The two companies did not disclose the financial details of the transaction, which is subject to assessment by European compeititon regulators.
Spokesperson for Sweet Products, Jean-Marie van Logtestijn, told ConfectioneryNews.com this morning that the firms, which have worked together for the past 15 years, had opened talks on the sale of Stollwerck back in December last year.
The newly acquired chocolate business, he continued, complements the current chocolate product portfolio of its Baroni Group. The spokesperson added that the immediate focus for the parent group would be “to grow the existing Stollwerck business rather than expand into emerging markets.”
Belgium based Sweet Products is a privately owned family company and the parent of the Baronie Group of companies, which produces a wide portfolio of branded, private label products and third party branded chocolates.
Stollwerck includes five factories in Germany, Belgium and Switzerland, and employs about 1,700 people.
Focus on higher margins
Barry Callebaut, several years ago, announced a strategic decision to exit the consumer sector and focus on its core, higher margin, industrial business.
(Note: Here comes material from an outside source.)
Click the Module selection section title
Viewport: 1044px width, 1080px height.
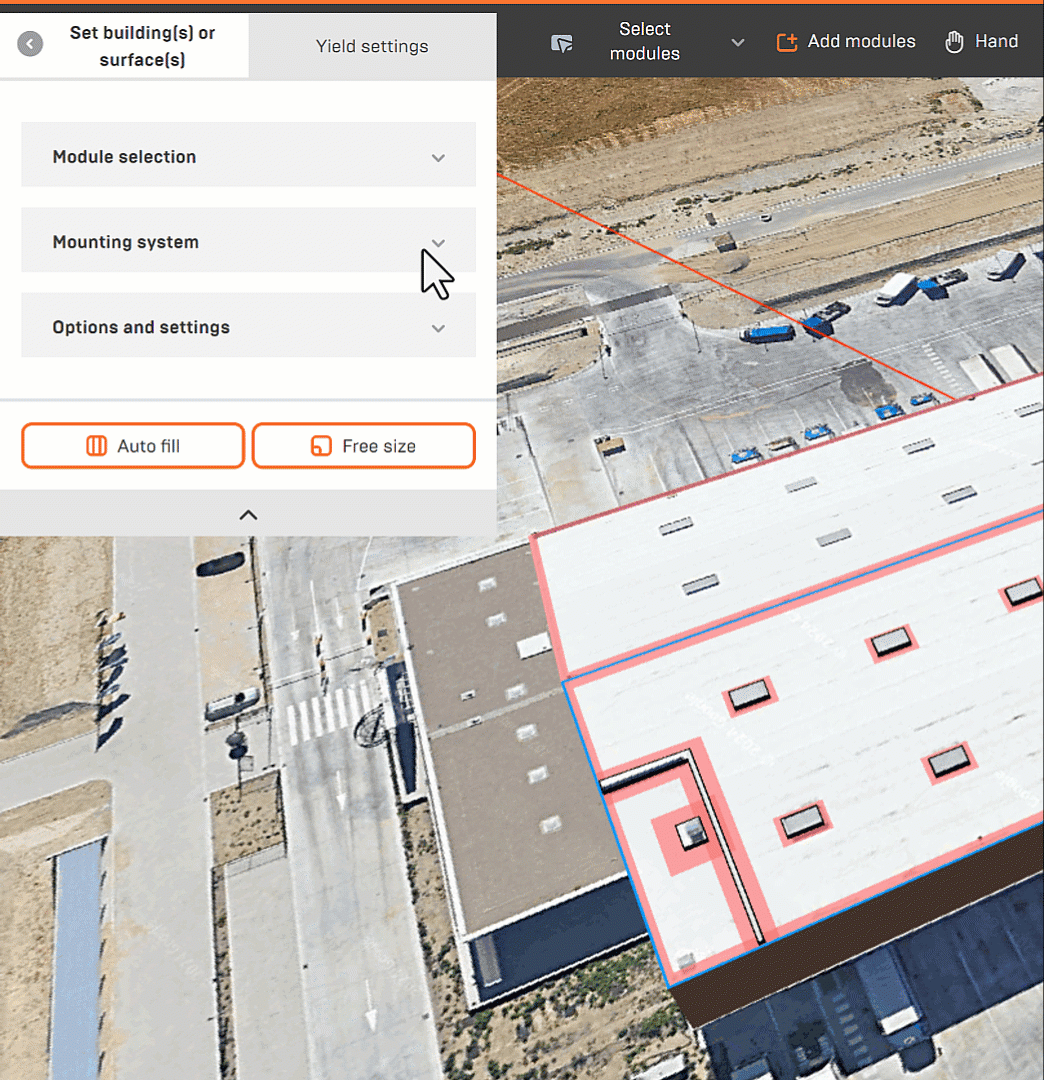124,157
But a plan by the Zurich group to sell the Stollwerck division, which it bought in 2002, to Spanish company Natra fell through in September 2009.
Euromonitor company analyst Ildiko Szalai told this publication that Barry Callebaut used Stollwerck’s assets for its contract manufacturing business.
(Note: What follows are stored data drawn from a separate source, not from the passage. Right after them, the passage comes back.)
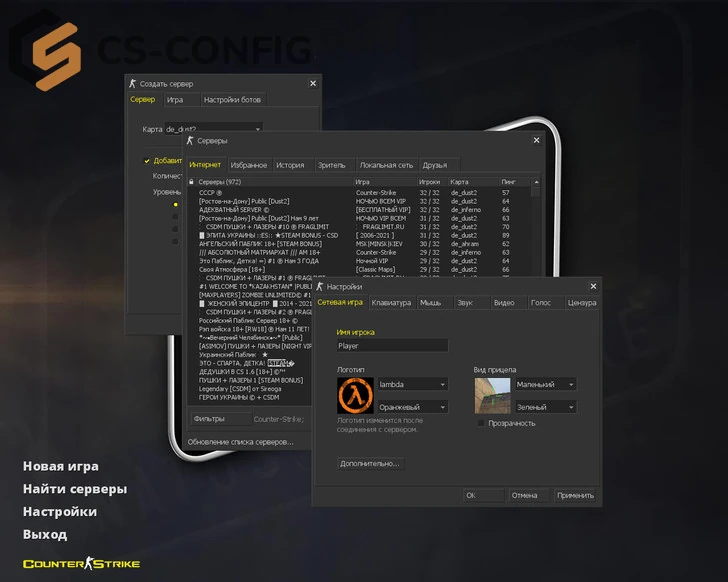Viewport: 728px width, 582px height.
Task: Click the soldier icon in Серверы title bar
Action: pos(190,141)

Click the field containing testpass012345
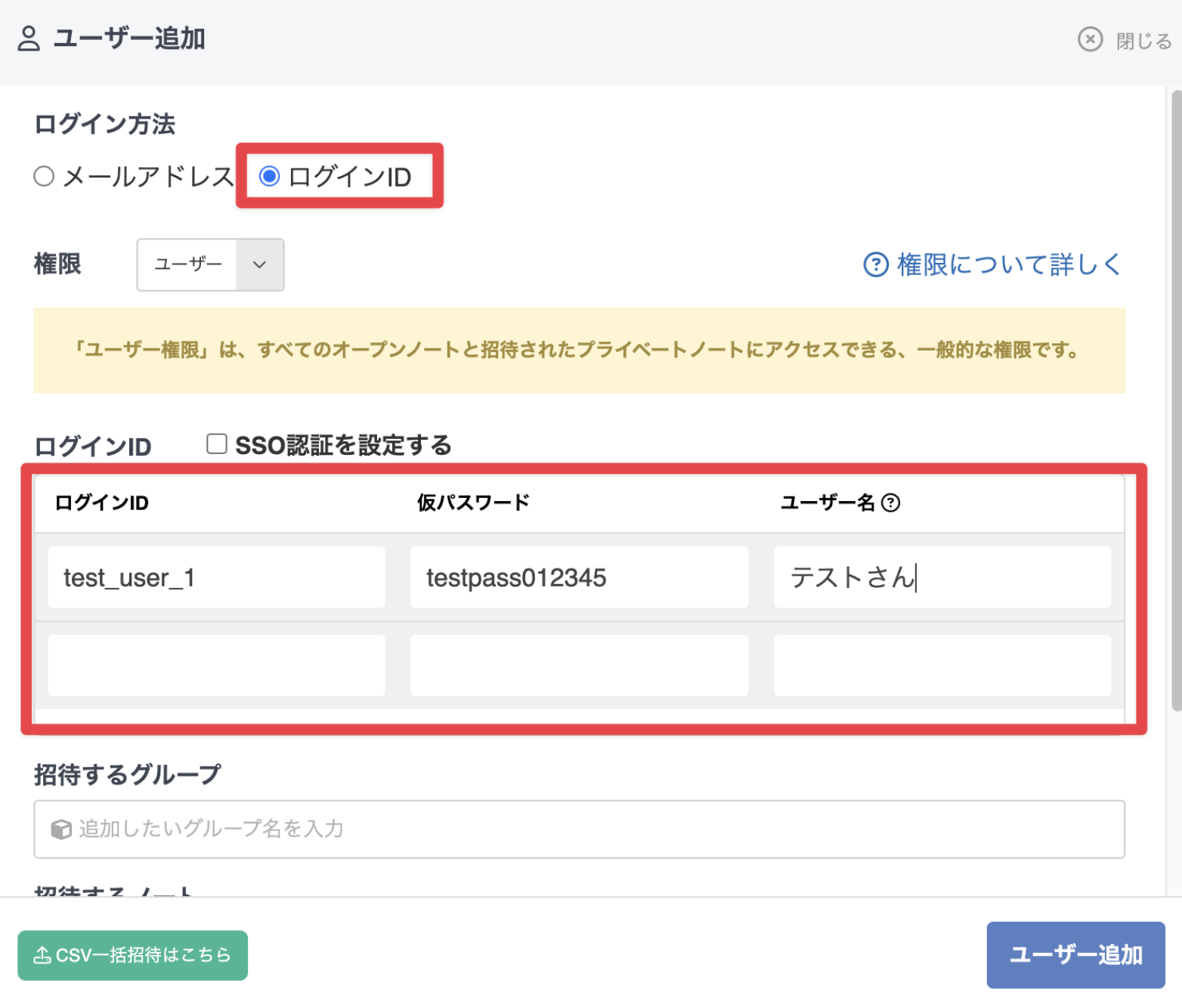579,577
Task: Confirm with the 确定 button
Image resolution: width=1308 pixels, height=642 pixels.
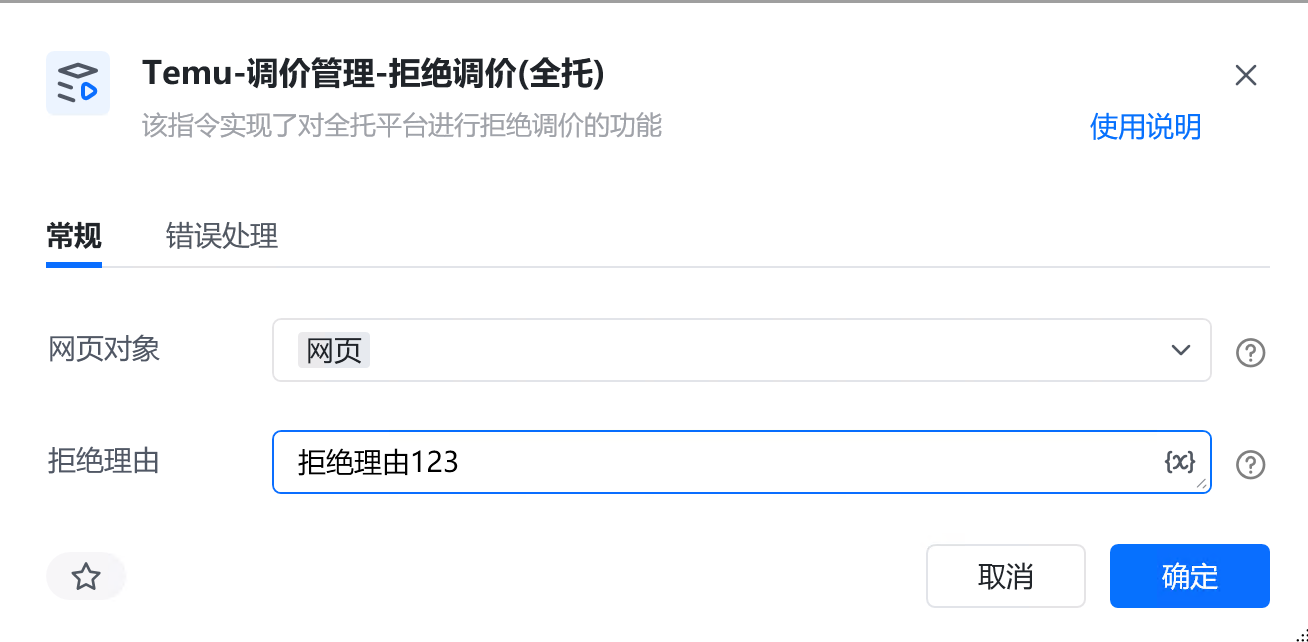Action: pyautogui.click(x=1189, y=576)
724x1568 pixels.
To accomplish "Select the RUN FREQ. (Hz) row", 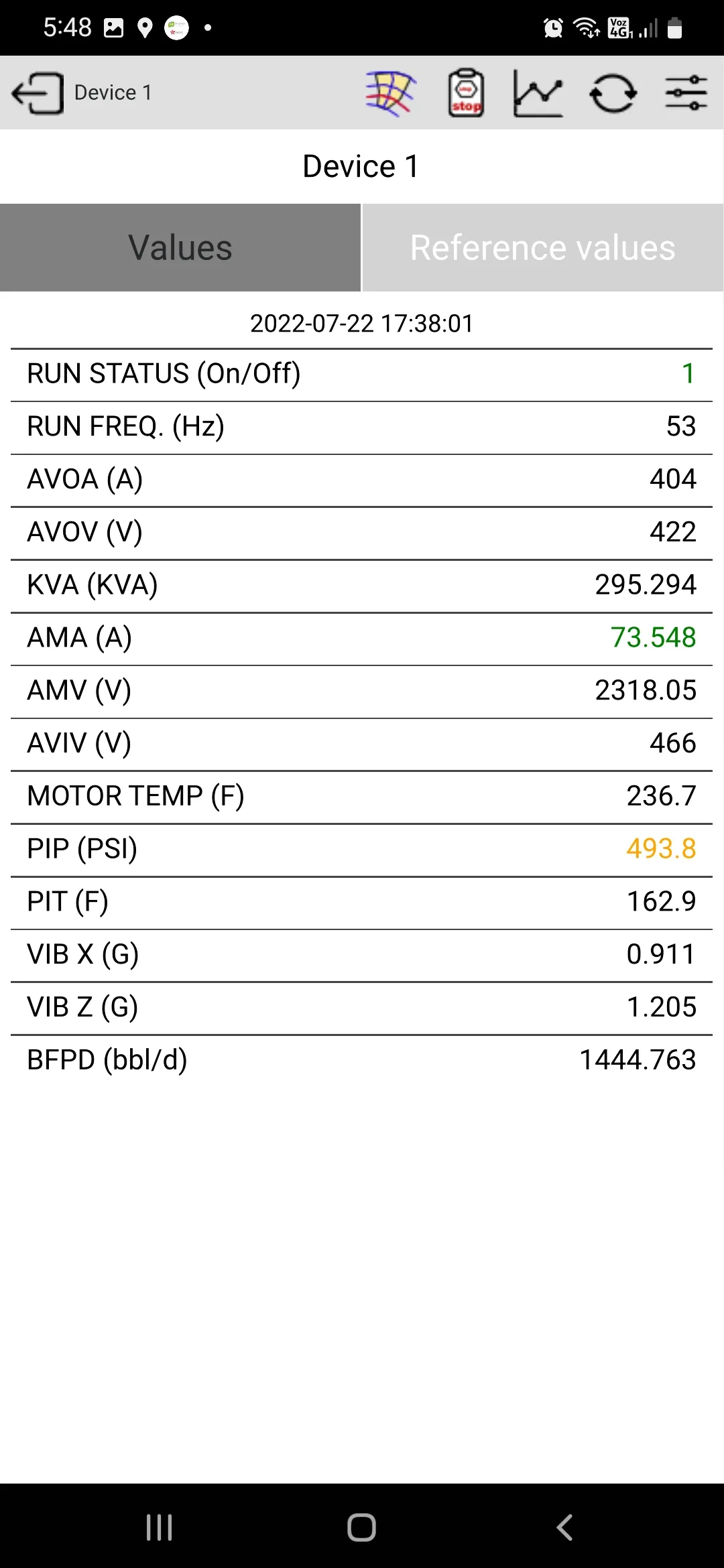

According to the Swiss group, private label products make up more than half of total Stollwerck sales. The remainder of sales are generated from co-manufacturing and three branded products: Sarotti, Jaques and Alprose.
Barry Callebaut said the deal also includes a new long-term supply agreement with Baronie for the supply of roughly 25,000 tonnes of liquid chocolate as well as an additional amount of cocoa beans and semi-finished products.